- **Reading passage**:
— Start —

The actual story that the Wife of Bath tells is about women wanting power and control over their husbands, making power a commodity that both parties strive for.  The idea of power being equal, mimicking the last marriage of the Wife of Bath, is repeated by the Franklin’s tale,
“The Franklyn takes as donnees the notions of Christian marriage and courtly love: the husband is to take no "maistrye" against the wife's will, and is to have "soverayntee" only in name; the wife on her part will be his "humble trewe wyf." In moments of duress both partners agree to exercise patience. Thus the husband is to be servant in love and lord in marriage, and the result is to be "joy, ease, and prosperity" (V, 804). The compromise preserves nominal "maistrye" for the husband, satisfies the Wife of Bath's demand that sovereignty go to the woman” (Howard 226).
Chaucer, with most of his tales not involving love in marriage, seems to say that power is the commodity that all strive for in marriage. When love is present though, as it was for Alisoun and Jenkin, power no longer becomes an issues and the couple can be happy.
            In Chaucer’s tales one of the main thing he points out that men want is a young wife.  For the men, young wives seem to bring back the youth they lost in making names for themselves and ensures the chances that they will have multiple heirs, as well as providing that someone is capable of the energy running a household full of children calls for.  The first time a young wife is introduced to the audience is in the Miller’s Tale, with young Alison.  Having been married off to someone she didn’t love, the eighteen year old decides to play around with multiple men’s hearts and tricks her husband into looking like a fool while she had an affair on him with a young student. The carpenter though that he had power over the young Alison, but in his ignorance she was able to steal that power from him and get what she wanted.  The tale is hilarious, but when looked at from an economic point of view it is very sad how their marriage is nothing but a game of seizing control from one another rather than doing as the Wife of Bath did with Jenkin and working things out to respect and love one another.

— End —

- **To be done**: Summarize the passage on Chaucer's tales in two sentences. These lines were taken from a separate source.

[Items stored from a collection]

— Start —

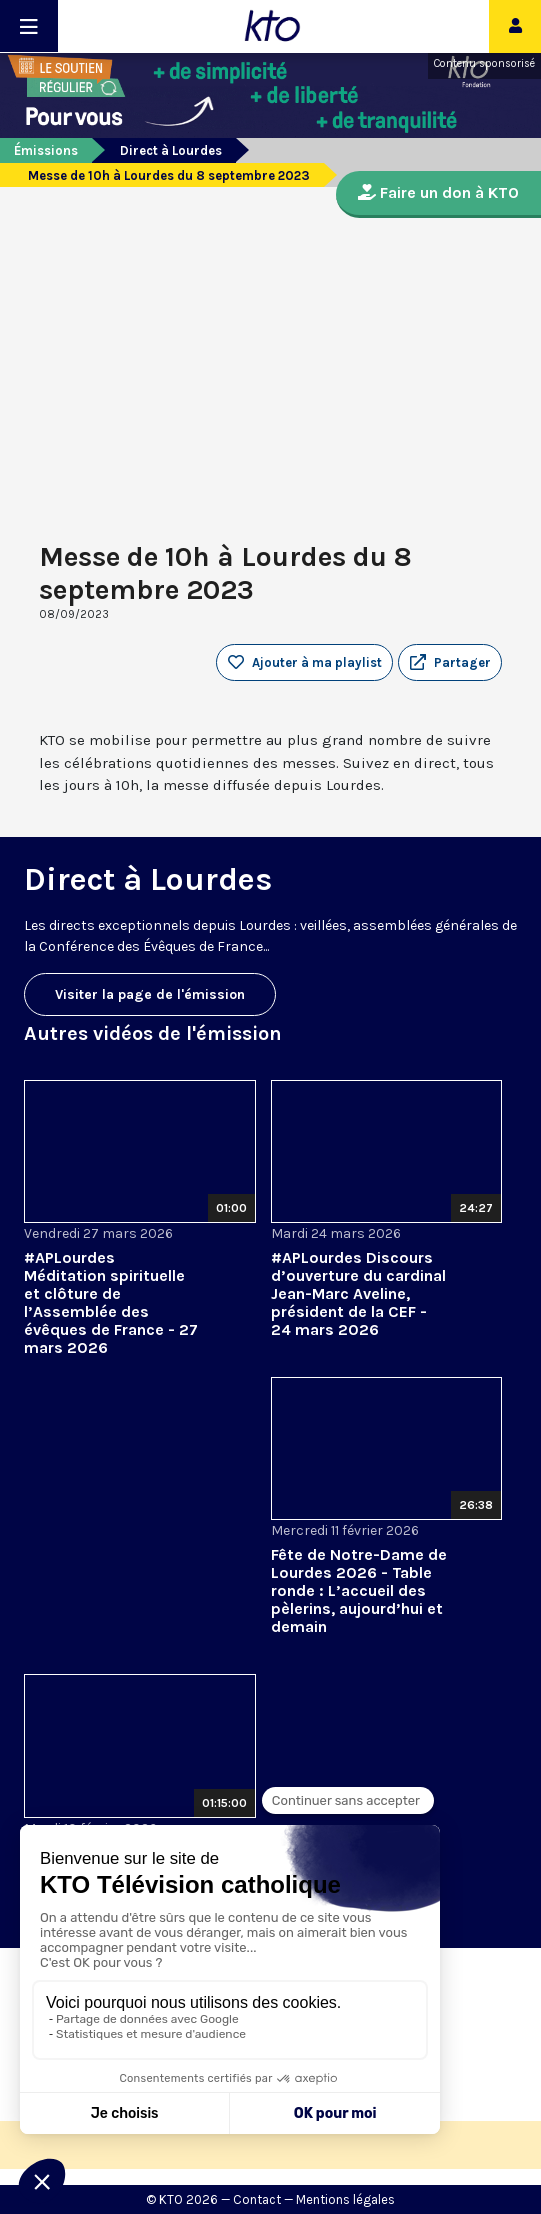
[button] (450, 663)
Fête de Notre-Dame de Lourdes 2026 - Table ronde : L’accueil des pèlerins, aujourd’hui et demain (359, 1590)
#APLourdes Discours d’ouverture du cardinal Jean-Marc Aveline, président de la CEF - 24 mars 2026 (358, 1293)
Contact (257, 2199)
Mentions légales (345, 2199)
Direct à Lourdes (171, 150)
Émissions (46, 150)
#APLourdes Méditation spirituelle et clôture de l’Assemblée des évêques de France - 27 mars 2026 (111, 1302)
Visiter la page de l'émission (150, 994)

— End —

- **Answer to the problem**: The passage argues that in most of Chaucer's tales power is the thing both partners fight for in marriage, though the Franklin's Tale repeats the idea of shared power seen in the Wife of Bath's last marriage, and when love is present, as with Alisoun and Jenkin, power stops being an issue. It also says the men in the tales want young wives, as in the Miller's Tale, where eighteen-year-old Alison tricks her carpenter husband and has an affair with a young student.